Further notes about the morphostasis concept – split files
(47) Fibrotic repair.
It has been an ongoing puzzle to me as to why the repair of so much human tissue–damage leads to fibrosis. This reaches a zenith of intensity in burns. I have long suspected that it is a "panic driven" response. I now wonder if I have had some insight into this. It was an expeditious exchange on a Researchgate discussion forum that focused my attention on a recent article in the EMBO jornal . In an earlier response, Andrey Luchnik had asserted that wounds never heal from stem cells; he insisted that this was always from fibroblasts. "Always" is a alerting word in science and particularly bio-medicine. You can bet your bottom dollar that you are missing something (eg, cartilage never repairs/regenerates; it might not be good at it but we would all be seriously arthritic by our teens is this was absolutely true). So, armed with this paper on cancer (below) and wounding in zebrafish, it occurred to me that the inflammatory response is looking around for cells that show promise for regeneration. Where there is a struggle for dominance in some ecological arena, it is important to assert a clonal population dominance. The early stimulation of a suitable cell proliferation can help assert this dominance in the altered ecosystem of the wound. Suitable cells probably display at least some degree of stemness (less committed differentiation). In panic, neutrophils (the cells identified in the papers above) will choose the most available; these include fibroblasts and other mesenchymal stem cell related populations. These may have varyious degrees of differentiation. As this EMBO paper shows, they will also stimulate appropriately mutated, pre-cancerous cells. (A recent study shows just how common these pre-cancerous cells are .) With less panic, the best source, the dedicated tissue stem cell niches, could be enrolled into a scarless regeneration. Our bowels are well equipped to – scarlessly – replenish the intestinal epithelium. So, by stimulating fibroblasts in panic, we are probably forfeiting the opportunity for faultless repairs (which various observations indicate are possible). A number of stem cell niches are well recognised; the basal layer of the epidermis, the base of the hair follicle, intestinal crypts, at least a proportion of blood vessel pericytes and other niches in many other organs.

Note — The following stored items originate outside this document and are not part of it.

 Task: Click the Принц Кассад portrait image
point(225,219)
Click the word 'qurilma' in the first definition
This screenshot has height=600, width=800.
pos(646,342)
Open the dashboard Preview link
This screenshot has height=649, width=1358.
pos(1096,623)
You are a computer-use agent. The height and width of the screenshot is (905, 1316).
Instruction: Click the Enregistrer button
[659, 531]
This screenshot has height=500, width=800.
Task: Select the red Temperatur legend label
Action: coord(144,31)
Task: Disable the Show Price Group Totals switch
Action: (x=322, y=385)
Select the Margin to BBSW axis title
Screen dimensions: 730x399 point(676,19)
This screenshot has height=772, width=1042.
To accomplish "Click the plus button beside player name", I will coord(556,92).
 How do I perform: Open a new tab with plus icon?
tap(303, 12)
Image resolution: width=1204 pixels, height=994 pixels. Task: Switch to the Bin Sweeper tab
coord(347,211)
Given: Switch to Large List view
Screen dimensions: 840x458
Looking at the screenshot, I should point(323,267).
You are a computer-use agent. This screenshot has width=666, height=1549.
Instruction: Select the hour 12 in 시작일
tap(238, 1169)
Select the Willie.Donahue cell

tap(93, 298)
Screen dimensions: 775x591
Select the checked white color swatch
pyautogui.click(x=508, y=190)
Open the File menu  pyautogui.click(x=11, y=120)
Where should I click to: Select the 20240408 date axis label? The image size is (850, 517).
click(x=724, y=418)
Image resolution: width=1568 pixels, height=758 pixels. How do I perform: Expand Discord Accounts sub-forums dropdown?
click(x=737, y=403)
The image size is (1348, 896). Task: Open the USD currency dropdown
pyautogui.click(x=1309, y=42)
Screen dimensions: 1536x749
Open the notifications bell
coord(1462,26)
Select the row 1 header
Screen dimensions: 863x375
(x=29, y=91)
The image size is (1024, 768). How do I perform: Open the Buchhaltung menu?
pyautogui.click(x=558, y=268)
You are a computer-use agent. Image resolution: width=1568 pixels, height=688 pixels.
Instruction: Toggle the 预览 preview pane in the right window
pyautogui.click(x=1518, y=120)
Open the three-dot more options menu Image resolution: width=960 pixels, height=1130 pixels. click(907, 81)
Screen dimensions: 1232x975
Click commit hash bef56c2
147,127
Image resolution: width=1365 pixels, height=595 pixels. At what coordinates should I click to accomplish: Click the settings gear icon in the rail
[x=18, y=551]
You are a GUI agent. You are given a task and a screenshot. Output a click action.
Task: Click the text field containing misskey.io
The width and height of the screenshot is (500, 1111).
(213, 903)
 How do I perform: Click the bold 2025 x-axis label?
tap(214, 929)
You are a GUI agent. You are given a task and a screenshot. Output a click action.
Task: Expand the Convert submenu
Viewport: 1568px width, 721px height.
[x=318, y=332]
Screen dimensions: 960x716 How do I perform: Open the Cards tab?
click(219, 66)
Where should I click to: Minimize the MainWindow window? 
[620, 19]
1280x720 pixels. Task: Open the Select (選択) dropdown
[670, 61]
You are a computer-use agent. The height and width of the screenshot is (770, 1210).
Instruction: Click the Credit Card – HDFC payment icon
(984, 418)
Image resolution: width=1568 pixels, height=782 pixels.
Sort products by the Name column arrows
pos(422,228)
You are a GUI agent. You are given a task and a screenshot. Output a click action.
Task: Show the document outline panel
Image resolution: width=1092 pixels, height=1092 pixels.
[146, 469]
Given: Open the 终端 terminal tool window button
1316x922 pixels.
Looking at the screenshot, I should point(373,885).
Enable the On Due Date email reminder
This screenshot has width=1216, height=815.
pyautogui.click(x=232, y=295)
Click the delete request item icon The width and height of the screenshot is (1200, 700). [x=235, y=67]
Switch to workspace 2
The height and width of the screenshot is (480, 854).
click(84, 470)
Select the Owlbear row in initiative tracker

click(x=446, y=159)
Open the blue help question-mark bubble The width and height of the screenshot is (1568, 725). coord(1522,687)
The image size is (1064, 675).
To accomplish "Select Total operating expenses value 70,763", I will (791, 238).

The other point worth making is that the immune system (morphostatic system) delivers a differential intensity of aggression to sites where inflammation is accelerated. It is preferentially skewed to aggression near unusual epitopes that were previously associated with damage. Now, although self tissue are differentially resistent to such accelerated attack, when the provocation is severe (perhaps equivalent to panic driven) then self cells are far from immune to the aggressive inflammatory milieu and this means that regeneration may be equally "under attack". It may be that this "out of balance" aggression to healthy self cells is responsible for the ensuing fibrotic scarring.